By the time Caligula took over as the 4th Caesar, the society was already on a decline. People had high hopes for him since he was the son of Germanicus, a leader who had commanded much love and appreciation from all. And he carried a very noble family name. His sister Drusilla was made a Goddess and he treated himself like one. Since the day he was born, he was told he was a ruler. While his brothers were banished.

Caligula was not fit to rule, and though the people loved him for his family name, they soon realised that the monarch was nothing but a spoilt child filled with ideas of grandeur.


Rome Burns

As Rome further went afar from the concept of Republic, it brought it’s own destruction at the hands of the 6th Caesar, who famously played the fiddle as the capital burnt.


As I see the Political scenario now, I can’t help but make comparisons with the ancient world. And I see history repeating itself. Only the characters are different. The stage is different.

One Response to “The Democratic “Republic” of India”
  1. madbull says:

    Excellent post, I was making similar comments to one of my friends when he remarked that Indians choose dynasty like styles not only in politics but also in business, film etc.
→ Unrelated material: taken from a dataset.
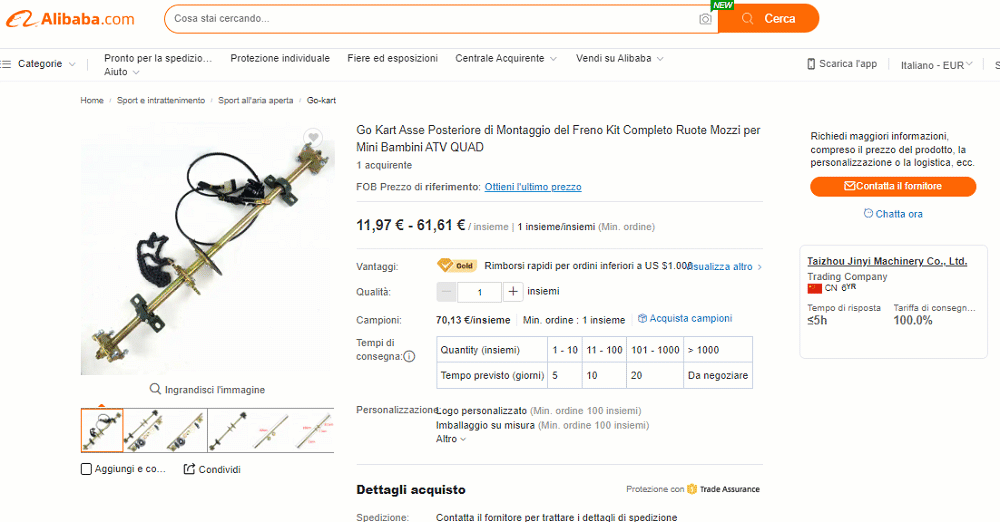Select the second product thumbnail image
Viewport: 1000px width, 522px height.
click(x=144, y=430)
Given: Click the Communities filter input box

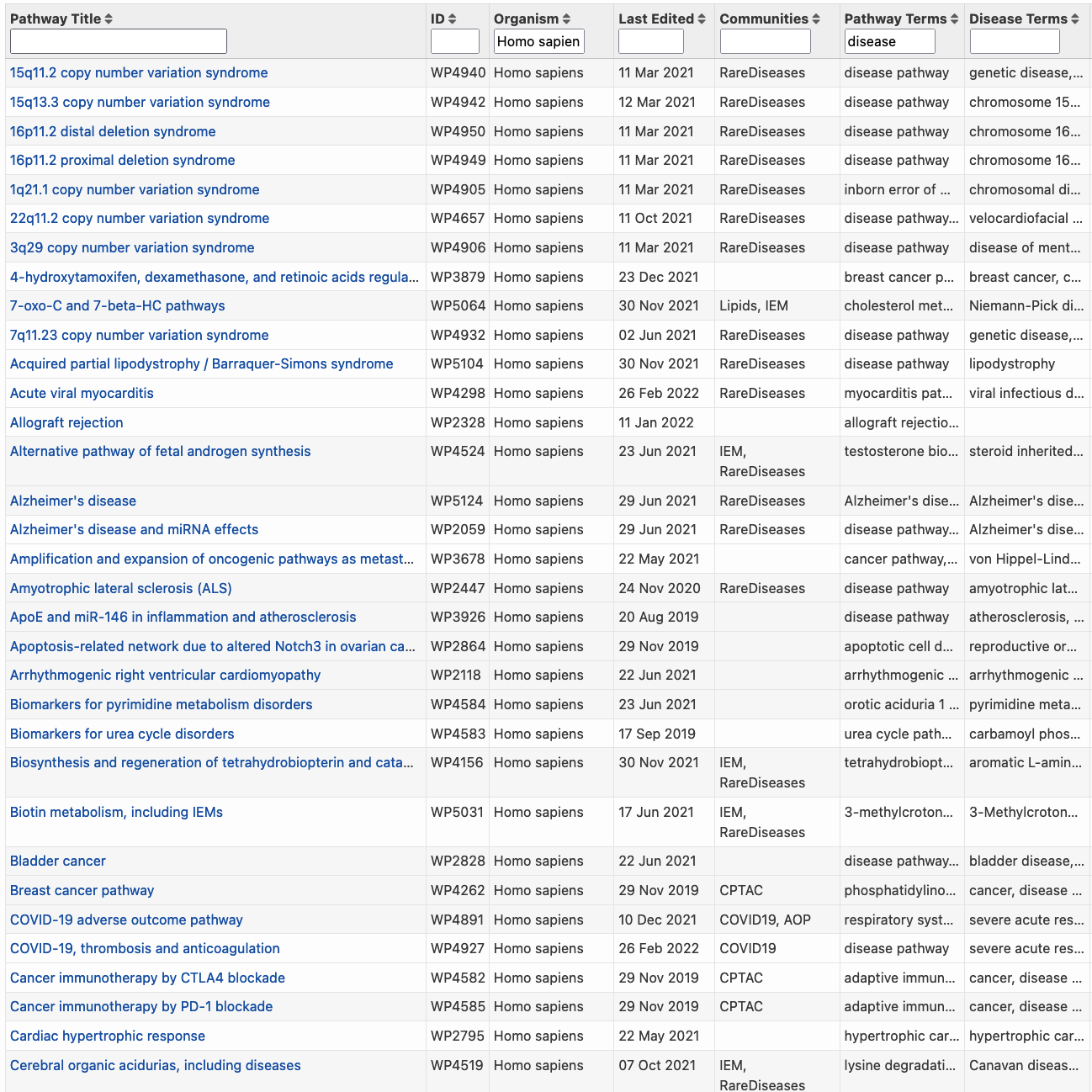Looking at the screenshot, I should (765, 41).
I guess everywhere having parents in the same field makes you a favorite, but the effect is most dramatic and dangerous in politics.
    Today in India we have crappy choices, choosing between different monarchies, a monarchy and a theocracy etc, but atleast we have some sort of a choice which drives in accountability even in the most hardened dynastic parties.
    There is a reason the ruling class likes to keep the voters poor and illiterate, so that these ghastly flaws in their functioning can be glossed over by fiery rhetorical speeches, fake promises etc.
    I think the only reason a semblance of democracy is maintained in India is not because of some ideal that we want to live upto but because nobody wants another to succeed too much.